PIB cresceu pouco. E agora ministro? Foto:

Até o ministro da Fazenda Guido Mantega reconheceu. Com alta de 0,4% em relação aos três primeiros meses do ano, o Brasil novamente registrou um crescimento do PIB abaixo das expectativas.

Com o número apontado pelo IBGE nesta sexta, 31, o Brasil figura em vigésimo lugar no ranking de crescimento dos países, com uma taxa anualizada de 1,60% no ano, conforme aponta a Exame.com.

China, Indonésia, Chile e Índia encabeçam a lista. Os BRICs somaram um crescimento de 4,8%, enquanto o martírio dos PIIGs continua com a queda de 3,3%.

Conforme a entidade, o PIB em valores correntes alcançou 1,1 trilhão de reais no segundo trimestre. A taxa de investimento no período foi de 17,9% do PIB, inferior a do mesmo período do ano anterior (18,8%).

AGROPECUÁRIA SALVA

O destaque foi a Agropecuária, que teve crescimento de 4,9% no volume do valor adicionado.

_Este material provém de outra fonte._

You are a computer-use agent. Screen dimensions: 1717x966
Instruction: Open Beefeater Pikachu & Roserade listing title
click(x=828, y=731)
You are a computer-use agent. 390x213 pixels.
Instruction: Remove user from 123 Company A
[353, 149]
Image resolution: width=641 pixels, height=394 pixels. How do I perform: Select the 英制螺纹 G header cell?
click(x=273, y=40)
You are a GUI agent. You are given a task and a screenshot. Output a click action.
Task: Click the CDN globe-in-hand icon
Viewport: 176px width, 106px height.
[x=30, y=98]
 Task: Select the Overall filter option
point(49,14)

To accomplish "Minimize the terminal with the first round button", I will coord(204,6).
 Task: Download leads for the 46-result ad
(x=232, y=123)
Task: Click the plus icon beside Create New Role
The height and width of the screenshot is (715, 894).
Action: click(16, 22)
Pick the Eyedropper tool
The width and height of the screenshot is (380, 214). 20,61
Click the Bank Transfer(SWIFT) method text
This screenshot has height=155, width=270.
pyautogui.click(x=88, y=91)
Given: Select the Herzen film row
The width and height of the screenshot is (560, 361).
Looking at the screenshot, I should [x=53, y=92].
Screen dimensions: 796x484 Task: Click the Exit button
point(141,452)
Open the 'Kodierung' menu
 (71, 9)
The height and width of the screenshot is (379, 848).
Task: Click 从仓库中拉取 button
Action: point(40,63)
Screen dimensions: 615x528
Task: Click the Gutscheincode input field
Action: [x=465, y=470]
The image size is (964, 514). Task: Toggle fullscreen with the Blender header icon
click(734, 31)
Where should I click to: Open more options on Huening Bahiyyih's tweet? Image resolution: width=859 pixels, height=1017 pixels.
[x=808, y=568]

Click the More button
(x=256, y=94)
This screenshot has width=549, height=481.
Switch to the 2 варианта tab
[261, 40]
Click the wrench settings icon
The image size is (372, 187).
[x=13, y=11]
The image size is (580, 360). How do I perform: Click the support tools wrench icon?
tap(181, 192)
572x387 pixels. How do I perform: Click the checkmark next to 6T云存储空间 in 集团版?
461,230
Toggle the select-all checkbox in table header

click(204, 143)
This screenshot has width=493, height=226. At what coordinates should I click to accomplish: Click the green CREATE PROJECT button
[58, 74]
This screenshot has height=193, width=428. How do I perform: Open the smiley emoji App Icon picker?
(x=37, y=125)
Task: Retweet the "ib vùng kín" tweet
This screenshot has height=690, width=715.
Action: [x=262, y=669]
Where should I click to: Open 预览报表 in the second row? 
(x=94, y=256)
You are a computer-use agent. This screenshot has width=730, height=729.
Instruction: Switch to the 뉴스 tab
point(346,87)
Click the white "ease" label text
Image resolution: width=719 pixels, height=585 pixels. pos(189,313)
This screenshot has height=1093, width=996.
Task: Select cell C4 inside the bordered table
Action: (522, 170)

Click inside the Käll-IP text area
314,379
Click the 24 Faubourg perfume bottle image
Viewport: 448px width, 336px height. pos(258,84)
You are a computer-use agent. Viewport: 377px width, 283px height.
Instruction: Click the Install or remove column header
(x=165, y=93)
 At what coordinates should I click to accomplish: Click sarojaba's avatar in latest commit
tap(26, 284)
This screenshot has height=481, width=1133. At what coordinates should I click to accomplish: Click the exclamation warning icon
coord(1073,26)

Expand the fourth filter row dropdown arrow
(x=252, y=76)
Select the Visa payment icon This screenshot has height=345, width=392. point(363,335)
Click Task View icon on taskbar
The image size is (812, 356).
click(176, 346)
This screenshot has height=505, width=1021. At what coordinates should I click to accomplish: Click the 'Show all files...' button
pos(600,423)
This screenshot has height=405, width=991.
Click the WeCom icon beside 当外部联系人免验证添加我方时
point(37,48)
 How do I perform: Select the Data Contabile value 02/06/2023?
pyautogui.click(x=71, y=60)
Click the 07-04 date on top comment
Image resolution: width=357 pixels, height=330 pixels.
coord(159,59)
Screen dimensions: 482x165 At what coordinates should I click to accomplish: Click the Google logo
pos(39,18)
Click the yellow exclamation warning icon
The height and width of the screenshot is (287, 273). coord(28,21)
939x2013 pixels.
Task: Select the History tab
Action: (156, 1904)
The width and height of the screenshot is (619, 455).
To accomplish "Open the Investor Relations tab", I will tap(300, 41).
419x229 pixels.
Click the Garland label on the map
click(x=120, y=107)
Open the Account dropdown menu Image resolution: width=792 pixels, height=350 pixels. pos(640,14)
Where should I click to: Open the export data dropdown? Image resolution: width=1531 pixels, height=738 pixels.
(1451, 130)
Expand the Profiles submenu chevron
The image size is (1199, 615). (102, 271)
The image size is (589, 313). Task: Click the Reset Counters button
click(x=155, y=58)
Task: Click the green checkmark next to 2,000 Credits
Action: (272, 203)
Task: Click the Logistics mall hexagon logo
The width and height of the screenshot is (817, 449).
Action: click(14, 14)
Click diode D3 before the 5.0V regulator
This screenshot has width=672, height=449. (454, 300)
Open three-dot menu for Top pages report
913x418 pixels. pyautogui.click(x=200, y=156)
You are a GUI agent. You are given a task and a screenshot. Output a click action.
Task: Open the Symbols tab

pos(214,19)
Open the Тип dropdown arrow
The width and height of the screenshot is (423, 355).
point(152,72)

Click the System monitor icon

Nos Serviços houve aumento de 0,7%, enquanto que a Indústria, que teve avanço significativo no primeiro trimestre, registrou queda de 2,5%.

E AGORA, MINISTRO?

Quem não ficou muito contente com o tímido avanço foi o ministro da Fazenda Guido Mantega.

"Os números (divulgados nesta sexta-feira) estão no retrovisor, fica para trás, e de qualquer forma é um resultado bom em relação ao primeiro trimestre", afirmou.

Mantega ressaltou que o país passou pela pior fase, que foi o primeiro trimestre de 2012, e que a economia conseguirá crescer mais nos próximos trimestres, segundo matéria da Exame.

Para o ministro, os efeitos positivos da queda dos juros ainda estão por vir, o que poderá retomar o crescimento do setor indústrial.

"Os investimentos demoram mais para reagir, mas o governo toma medidas que tornam vantajoso investir no Brasil. O terceiro e quarto trimestres serão melhores", destacou Mantega.